Friday, January 27, 2006

CUTTING EDGE HUMOR

With the recent passing of Richard Pryor, much ado was made of the state of American comedy. Pryor transformed the genre of stand-up, a profession once reliant on skits and one-line jokes, by adding the daring element of confession; of vulnerability and personal revelation. Today the torch has been passed, and modern comics like Zach Galifiankis, Louis CK, Sarah Silverman, Bob Odenkirk, and Patton Oswalt peddle a new, "alternative" brand of comedy. It's a strange hybrid of hope and cynicism, irony and decency - these comedians make fun of the America they find themselves in, not because it's the only gristle around to grind, but because by lampooning it and its citizens, they hope to improve it. No comedian of this new breed stands out as a more perfect example than Ann Coulter, whose jabs at liberal Americans are the ne plus ultra of subversive comedy. Just recently, in fact, Coulter had this to say when asked about the country's Supreme Court: "We need somebody to put rat poisoning in Justice Stevens' creme brulee," Coulter said. "That's just a joke, for you in the media."

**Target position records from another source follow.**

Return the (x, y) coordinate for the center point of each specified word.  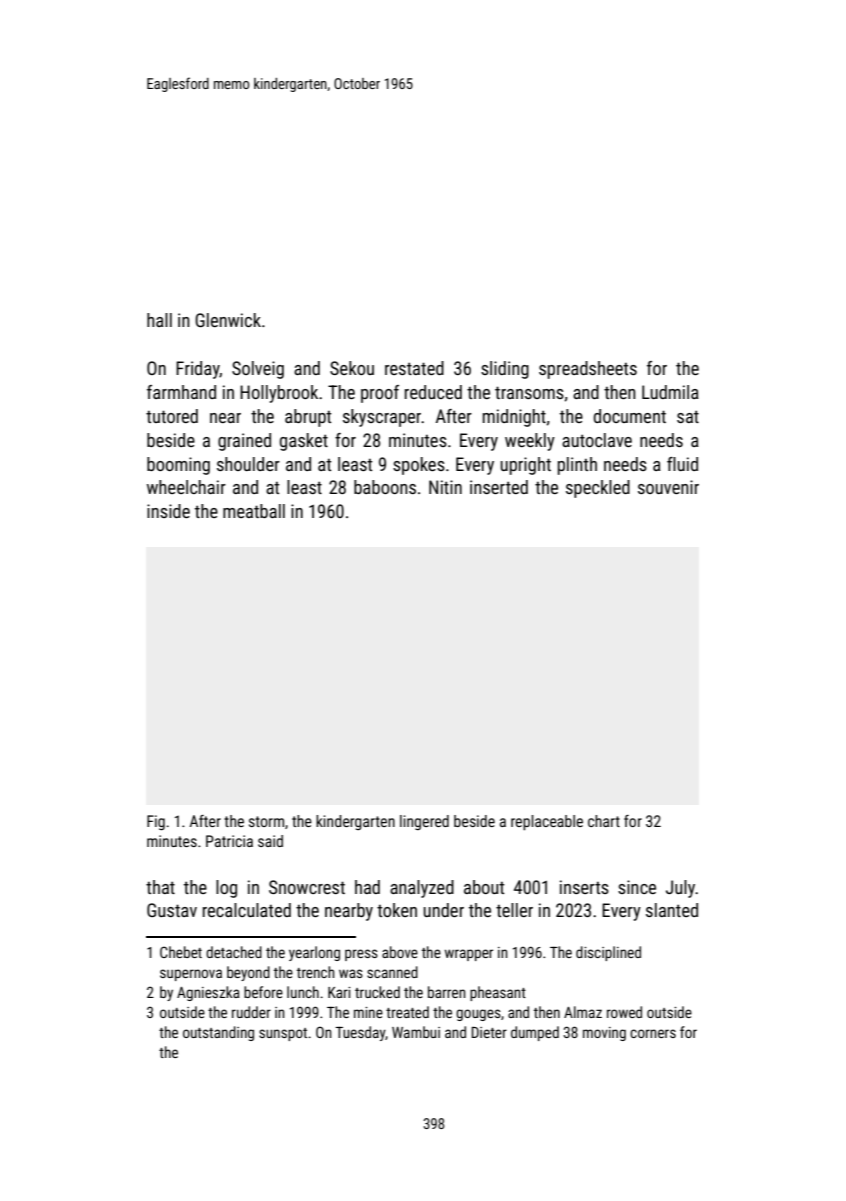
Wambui (416, 1032)
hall (159, 320)
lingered (424, 822)
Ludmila (670, 392)
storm (266, 821)
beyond (248, 973)
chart (604, 821)
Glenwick (228, 320)
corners (653, 1033)
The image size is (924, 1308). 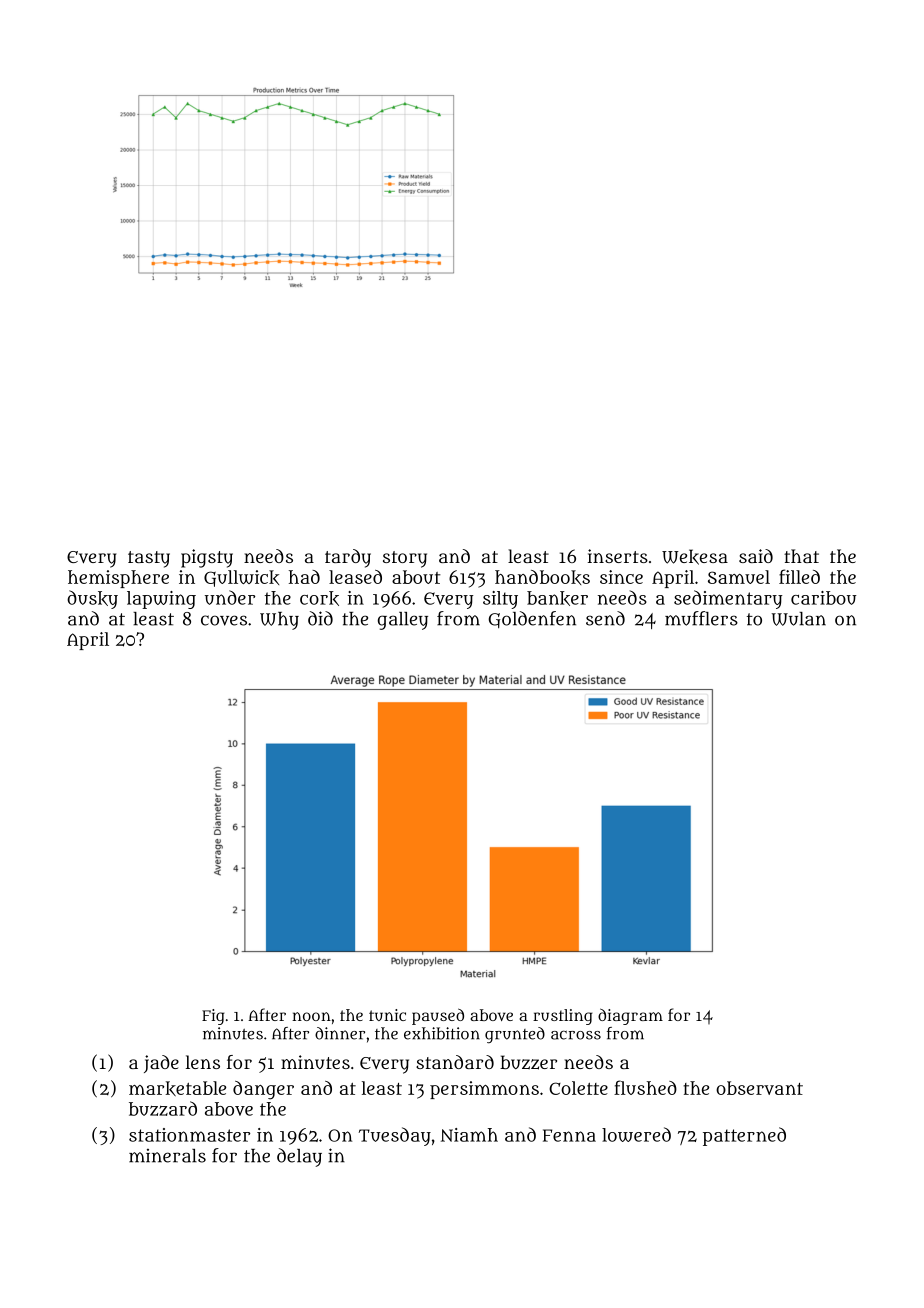 I want to click on Wekesa, so click(x=695, y=557).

Notice how the first comment - We need somebody to put rat poisoning in Justice Stevens' creme brulee - deftly plays off of conservatives' strongly held and alarmingly innacurate stereotypes of liberals - they of the pansy race, epicurians with so great a hunger for French cuisine. The meat of the joke, however, is in her blunt assessment and dissection of current conservative hyperbole, especially in regards to the sickening adoption of the belief that violent means are necessary to achieve ever ignoble goals. Simply the idea of a person poisoning a Supreme Court justice in an effort to repeal civil rights is enough to induce laughter, but to express it so flippantly and carelessly (Coulter possesses a unique, genre-bending deadpan delivery) is the true genius of her art.

Finally, notice how she pauses before continuing - That's just a joke, for you in the media - again taking a simple statement and elevating it to farce. Of course you're joking, we think to ourselves, but it's a sick and cruel joke, and not that funny - before being blindsided by the obviousness of her admission. Once again Coulter subverts our expectations and plays with the media's unbending and belabored concept of who she is and what she represents. She seems to be winking at us while lobbing another Molotov cocktail through our window - humor with a shot of cocaine; a final joke, a hilarious one, as she splays us out on the stretching table and cranks away with a relentless, eerie vigor. This is humor in the 21st century - funny, biting, relevant, and, most of all, incredibly painful and almost unbearably sad.